> _Aim of the exercise_: In your copy, reproduce each entry exactly and include no picture.

> _Dataset entries_:
Segment Open
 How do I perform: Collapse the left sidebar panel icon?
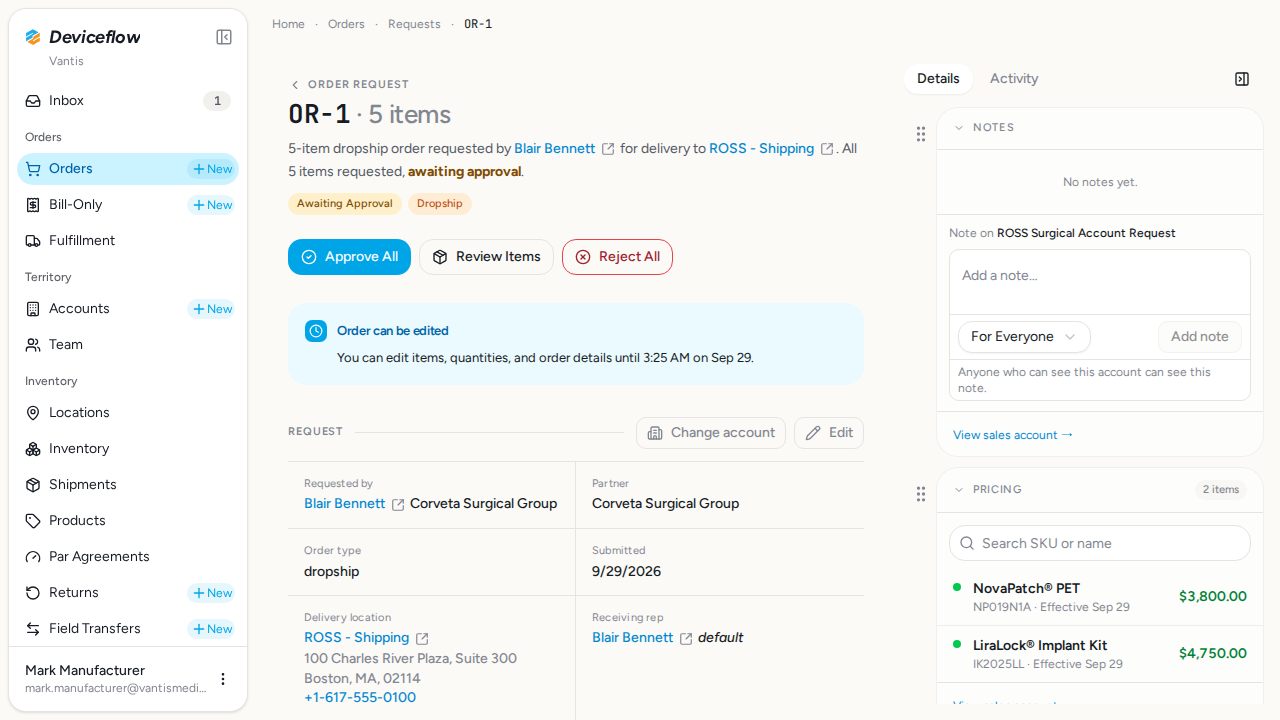click(224, 37)
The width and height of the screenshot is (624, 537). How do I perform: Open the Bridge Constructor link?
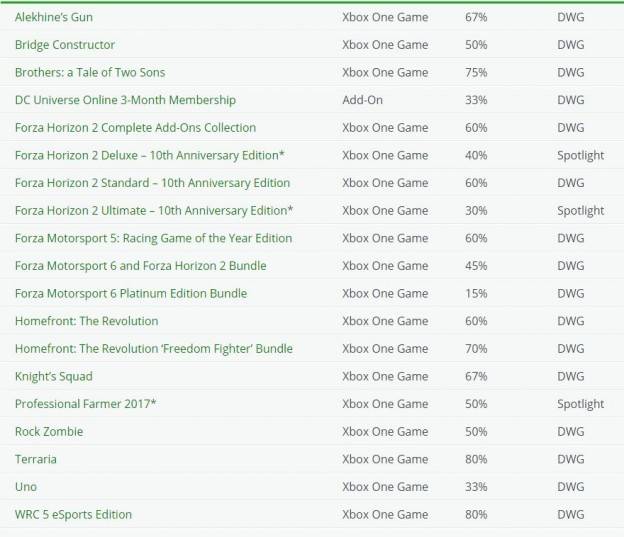(x=65, y=45)
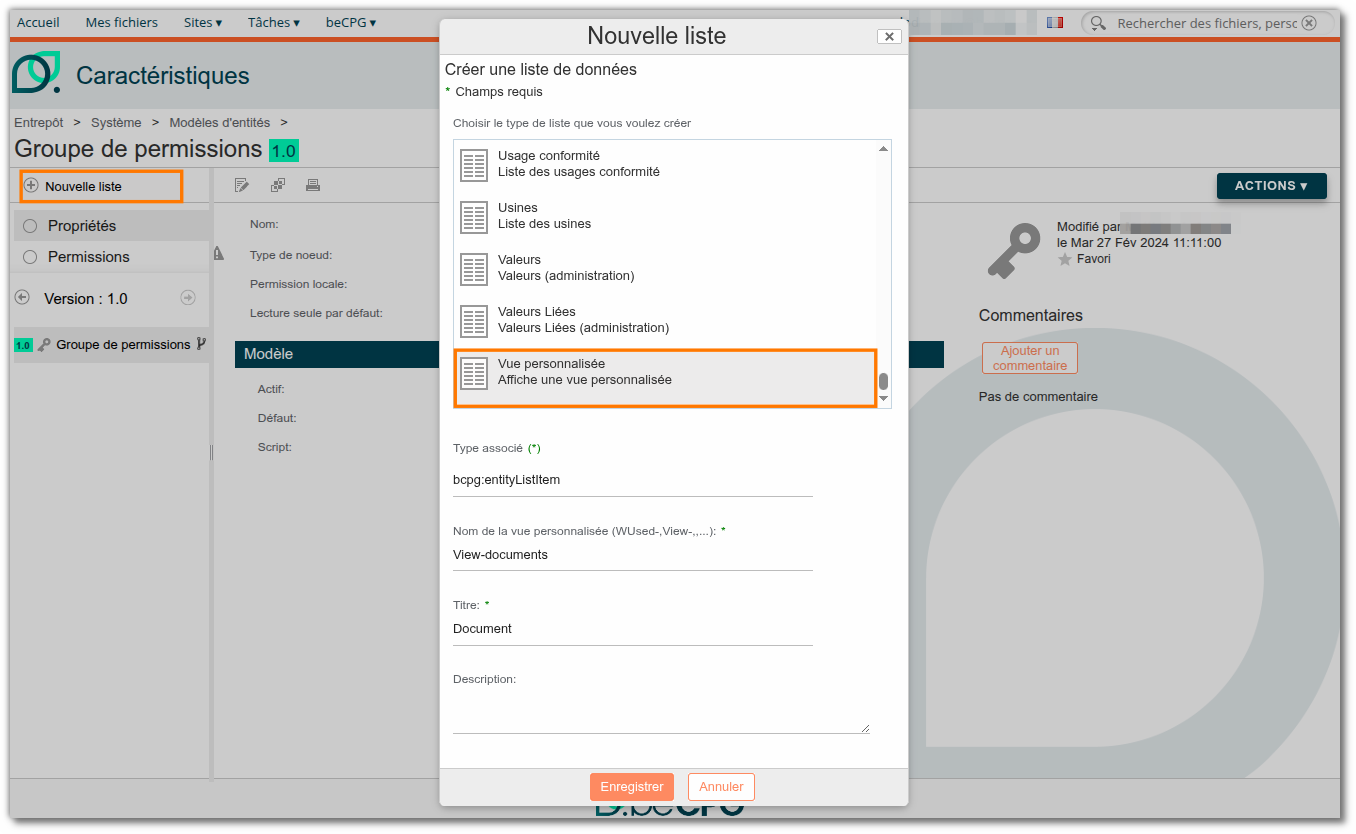Viewport: 1356px width, 834px height.
Task: Click the copy/duplicate icon in toolbar
Action: point(278,185)
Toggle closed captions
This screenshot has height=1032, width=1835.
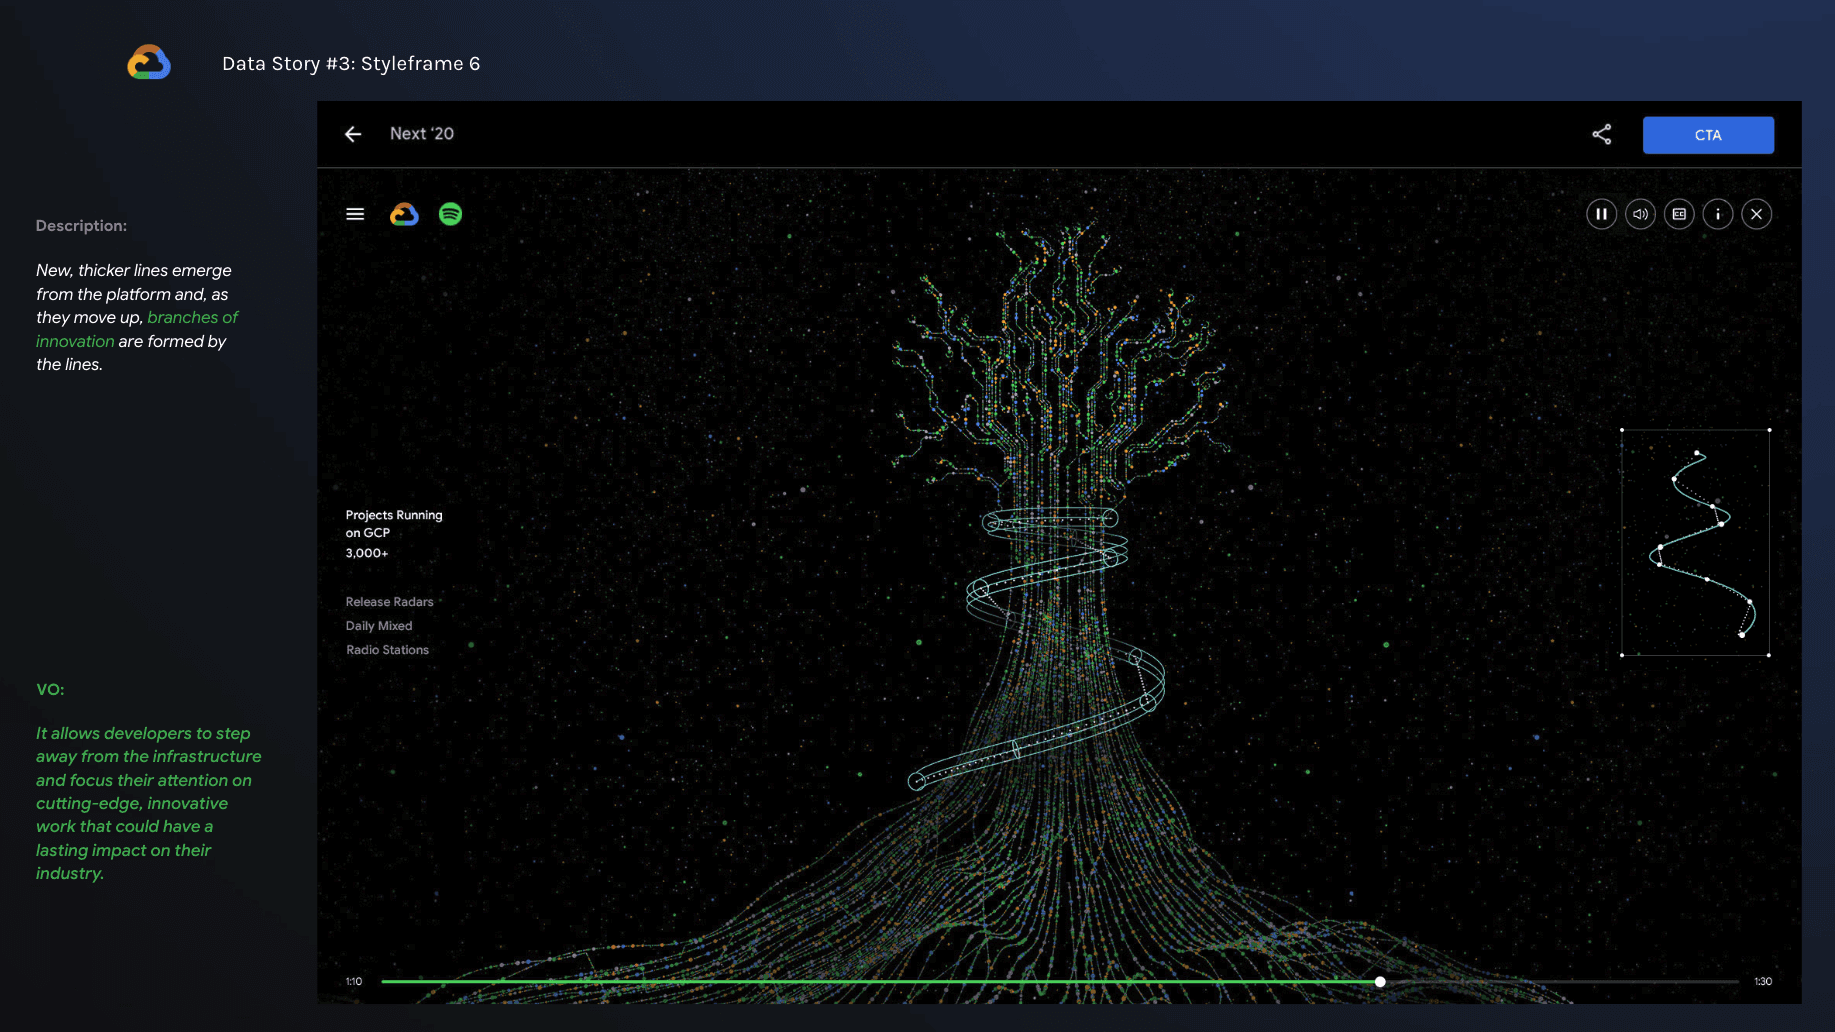coord(1679,214)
Segment Closed
> _Written solution_:
 How do I perform: Collapse the left sidebar panel icon?
click(224, 37)
The width and height of the screenshot is (624, 537). How do I perform: Open the Bridge Constructor link?
(x=65, y=45)
Viewport: 1356px width, 834px height.
Task: Click the copy/duplicate icon in toolbar
Action: point(278,185)
Toggle closed captions
This screenshot has height=1032, width=1835.
coord(1679,214)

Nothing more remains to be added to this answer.